Of the nearly 700 missiles fired into Israel over the weekend, the Iron Dome missile defence only reportedly intercepted 240. Hamas's military wing claimed it was a new tactic to overwhelm the system.
www.dailymail.co.uk
"At the weekend around 690 missiles were launched into Israel over the course of two days, leaving four civilians dead and injuring nearly 200 people.
But of the hundreds of projectiles fired into the country, the Iron Dome only intercepted 240, according to Haaretz. "
This is an outstanding combat record considering the nature of the attacker which in this case is unguided rockets launched at civilian populated areas. Ideally, we want zero human casualties and the worst of the casualty type is a death. The wounded is also categorized as a casualty. But if we cannot achieve the ideal, then we want to minimize deaths. In warfare, often the intention is to inflict
HUMAN casualties and we will expend resources that, from a 'bean counting' perspective, seems to be grossly disproportionate just to kill one or a few humans. In the same vein, we will also expend much resources to rescue a single downed pilot, always risking several troops and expensive hardware. In this case, five deaths out of several hundreds unguided rockets is outstanding statistics.
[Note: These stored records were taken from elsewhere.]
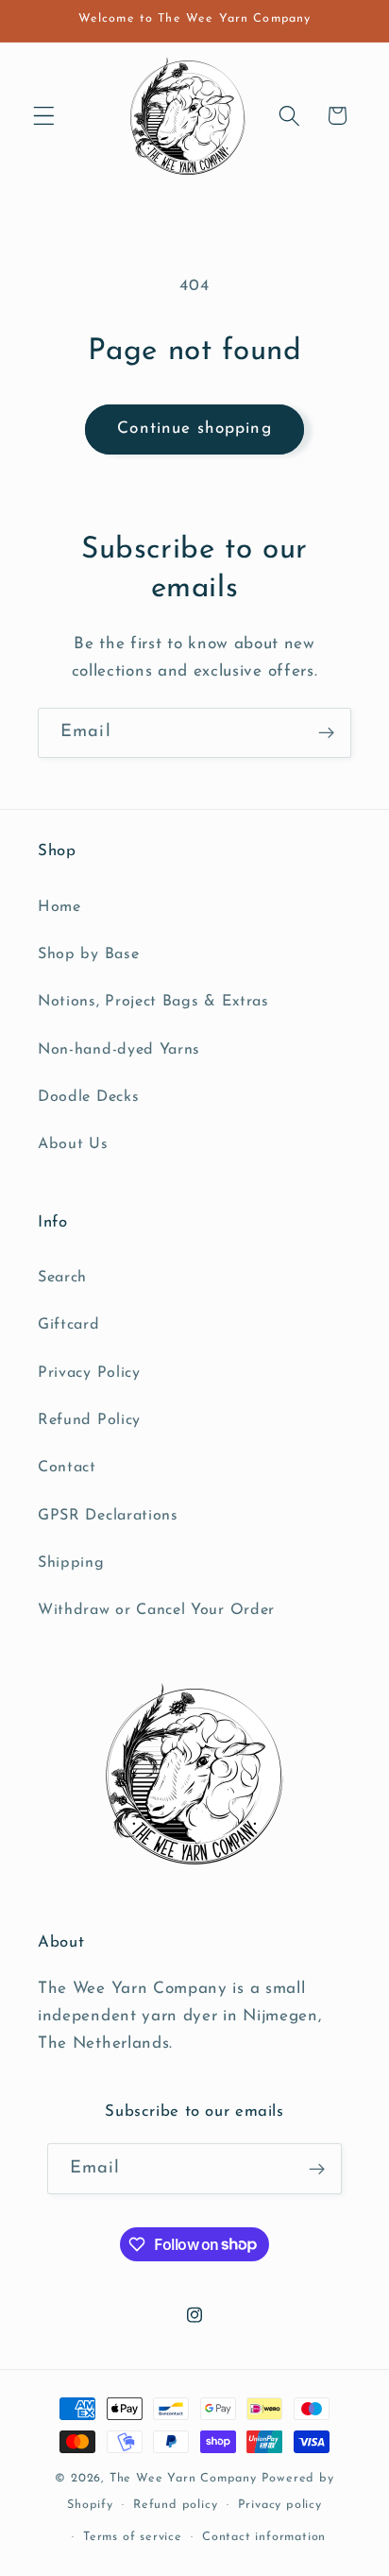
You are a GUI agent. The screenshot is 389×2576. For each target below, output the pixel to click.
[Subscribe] (326, 733)
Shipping (71, 1563)
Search (62, 1277)
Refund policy (175, 2505)
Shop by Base (88, 954)
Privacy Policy (89, 1373)
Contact (67, 1467)
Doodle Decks (88, 1097)
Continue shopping (194, 429)
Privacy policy (280, 2505)
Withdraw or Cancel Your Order (156, 1610)
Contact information (264, 2537)
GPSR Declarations (108, 1515)
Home (59, 907)
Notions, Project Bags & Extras (153, 1001)
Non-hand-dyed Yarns (119, 1049)
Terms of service (132, 2537)
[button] (44, 116)
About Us (73, 1144)
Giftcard (69, 1324)
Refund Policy (89, 1420)
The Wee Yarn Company (183, 2478)
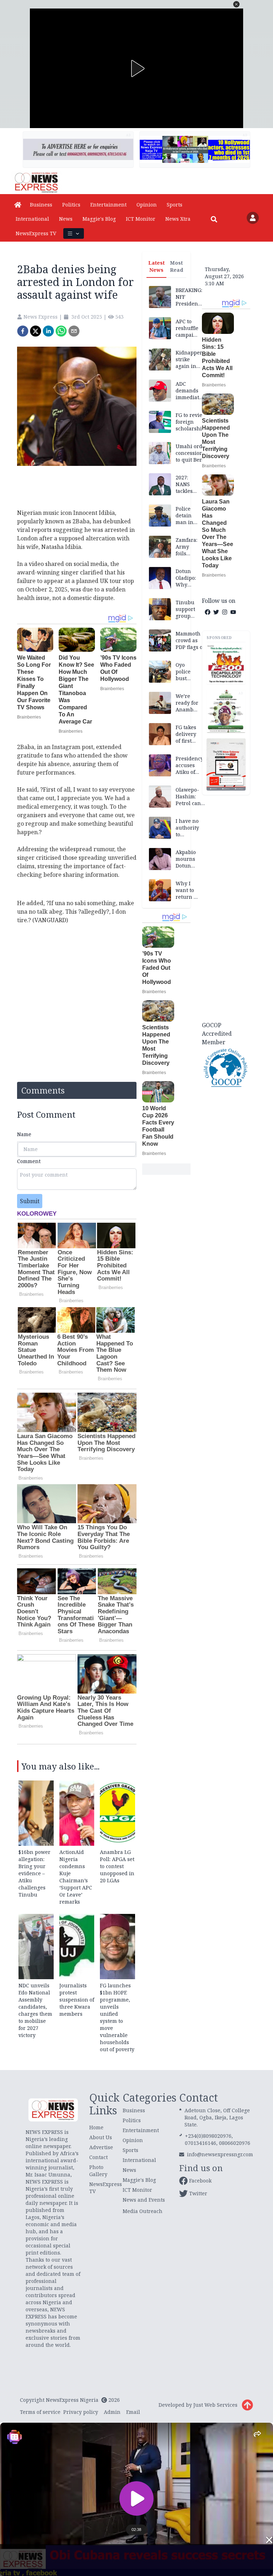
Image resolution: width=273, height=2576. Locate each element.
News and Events (144, 2199)
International (32, 218)
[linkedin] (48, 331)
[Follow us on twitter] (216, 612)
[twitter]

This is not a good criticism. Let us take the words 'civilian sectors' for a moment and place a real estate figure of 10 sq/km, for example. Inside this 10 sq/km area, we have the usual human infrastructures like schools, markets, homes, parks, etc.
If the air raid siren sent everyone into shelters and a bomb/rocket landed on an empty parking lot, how does this factored into being a successful attack
AND a successful defense? No one was killed but the bomb/rocket did landed onto a civilian structure. The parking lot would be considered a
POPULATED civilian structure under the Geneva Convention. The context of the word 'populated' mean the structure is intended for human use in a
CONSISTENT pattern. There maybe some humans at night but filled during the day. One day after another, and so on. But when the air raid siren sent the humans into protected or even armored environment, the odds of having human casualties diminished. The attacker, the one who sent the bomb/rocket, would calculate the event as a success. The defender, whether it was active defense or not, would also calculate the event as a success. Each calculus came from a different perspective.
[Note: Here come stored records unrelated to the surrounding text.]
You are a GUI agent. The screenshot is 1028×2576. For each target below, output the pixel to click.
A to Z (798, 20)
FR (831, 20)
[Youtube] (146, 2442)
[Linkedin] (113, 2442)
Because this is about perspective, it rendered questionable the DM article as to its fairness. Even if the entire volley of ID interceptors failed some, the successful intercepts saved lives. A 'volley' mean a time period where some things (plural) happen. A volley of rockets mean X quantity of rockets are launched sequentially inside a timed period. So if there were ten rockets launched and five were intercepted, that would have been time for the humans to seek protected/armored environment, reducing the odds of deaths. So what really failed? The interceptions that failed? Or the reduced/zero human casualties?
If we are to go by this simple comment, Amidror did not say the ID system 'failed'. This is not being pedantic, but about being precise with words. Words that have consequences.
"Major General Yaakov Amidror, a former national security adviser and retired head of the Military Intelligence's Research Department, admitted short range rockets were able to exploit gaps in the Iron Dome.
He told The Jerusalem Post: 'We don't have enough time to intercept it.'"
Short range weaponry
ALWAYS produce response time problems and defensive errors. An interceptor is reactive. It cannot know what to do until it is given some information and that takes time.
This image...
...Is revealing and instructive.
On the left are the attackers. On the right are the interceptors. The points of lights -- successful interceptions. Note the interceptors' trails -- short. If we can trace the attackers' flight trail from launch to intercept points, we will see that the attackers' trails would be much longer. But we do not need to see them. The points of intercepts are indicative enough. The interceptors' short flight time places much technical demands on the ID system overall, from ground controller radar's ability to discriminate the small rockets, to the interceptor's quickness in maneuvers to try to make collision. There will gaps and misses. The photo does not mean all intercepts happened the moment the photo was taken. The starlight trails in the sky mean the photo was taken over time.
If any individual interceptor failed, what was the failure mode? Lack of radar guidance? Failed flight control? The attacker was too low in altitude? The interceptor's propulsion failed? The interceptor's IR guidance failed? We will never know because each attempt is destructive even if the interceptor failed because it will be destroyed when it ran out of fuel and fell to the ground. Nevertheless, the successful intercepts are what made the system overall combat proven and --
DESIRABLE. Make no mistake about this. Behind the scene, many countries quietly queried Israel about purchasing the system or better yet, getting the engineering program. The base technology for all the discrete components already exists. The hard part is the engineering to put them all into a functional package and Israel succeeded.
The Iron Dome system is not a failure.